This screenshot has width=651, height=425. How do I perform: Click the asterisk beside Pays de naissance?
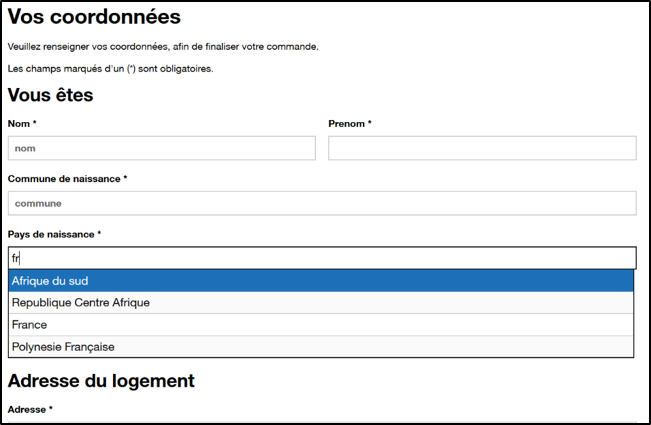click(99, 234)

========

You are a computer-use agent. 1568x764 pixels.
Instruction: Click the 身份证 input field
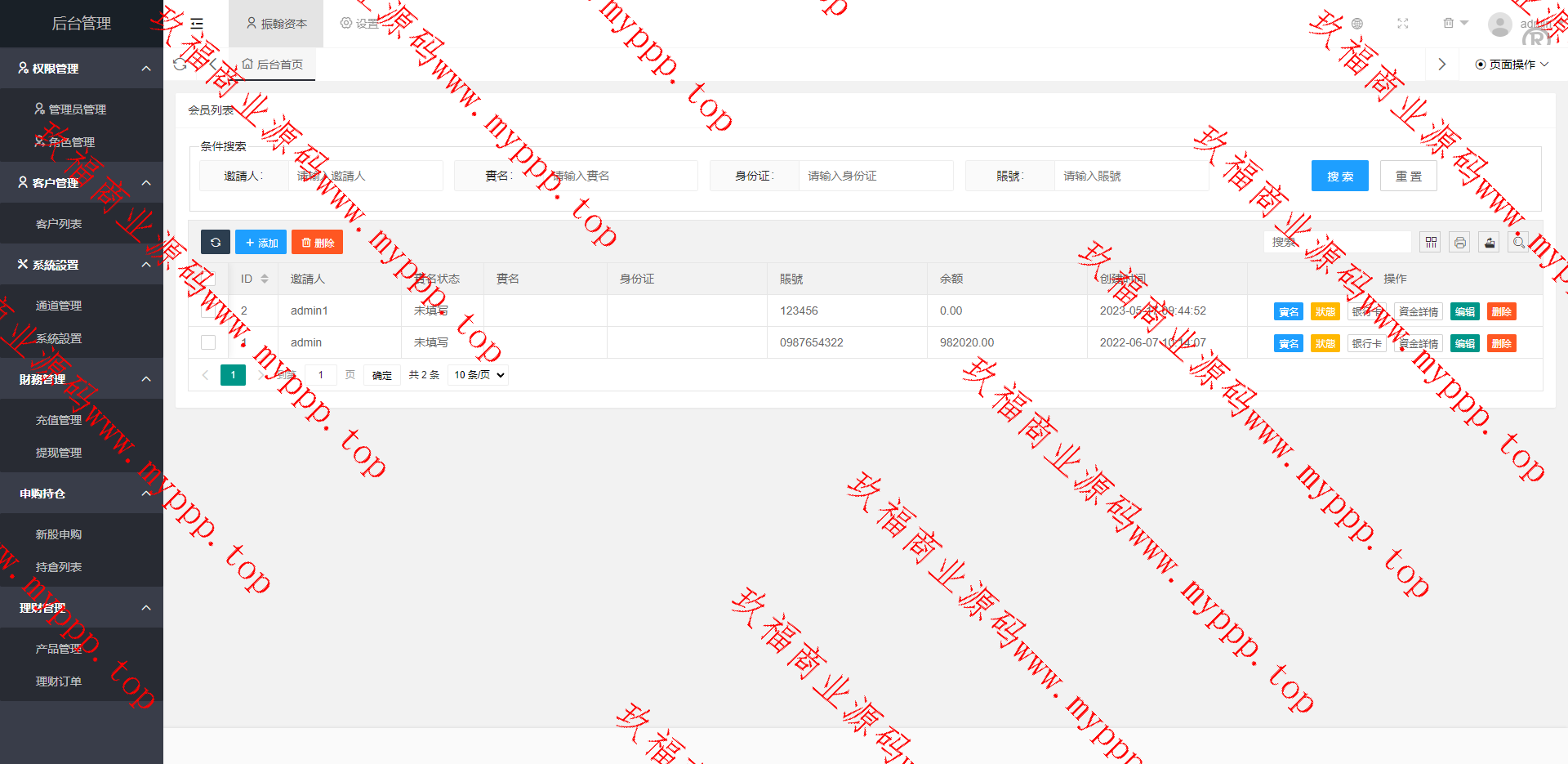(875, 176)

========

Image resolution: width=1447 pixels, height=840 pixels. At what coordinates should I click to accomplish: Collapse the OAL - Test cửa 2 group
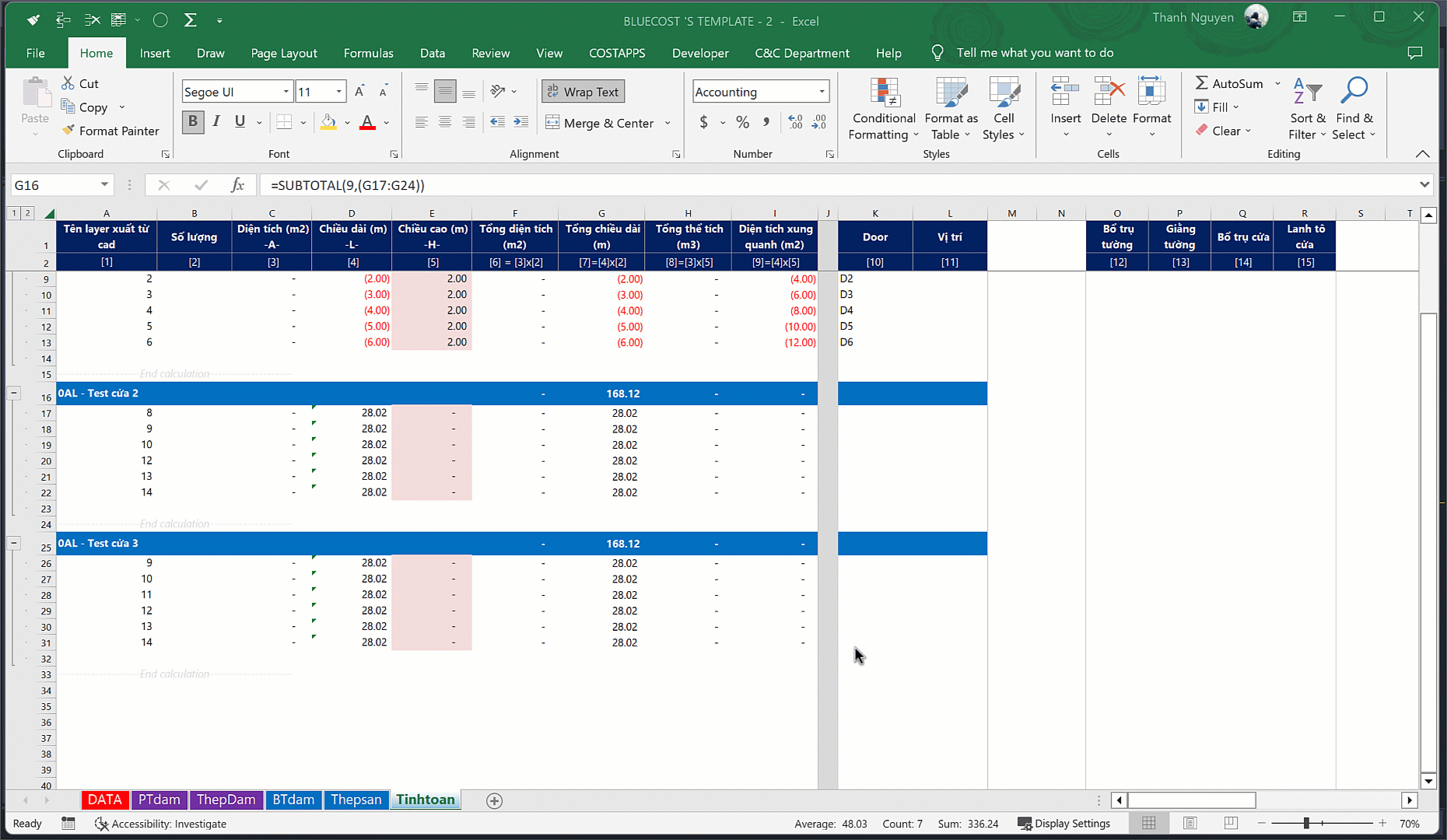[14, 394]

========

● To be done: State the number of lines in the data above that contain the string "height", where case counts. Give the number alone.

● Solved problem: 2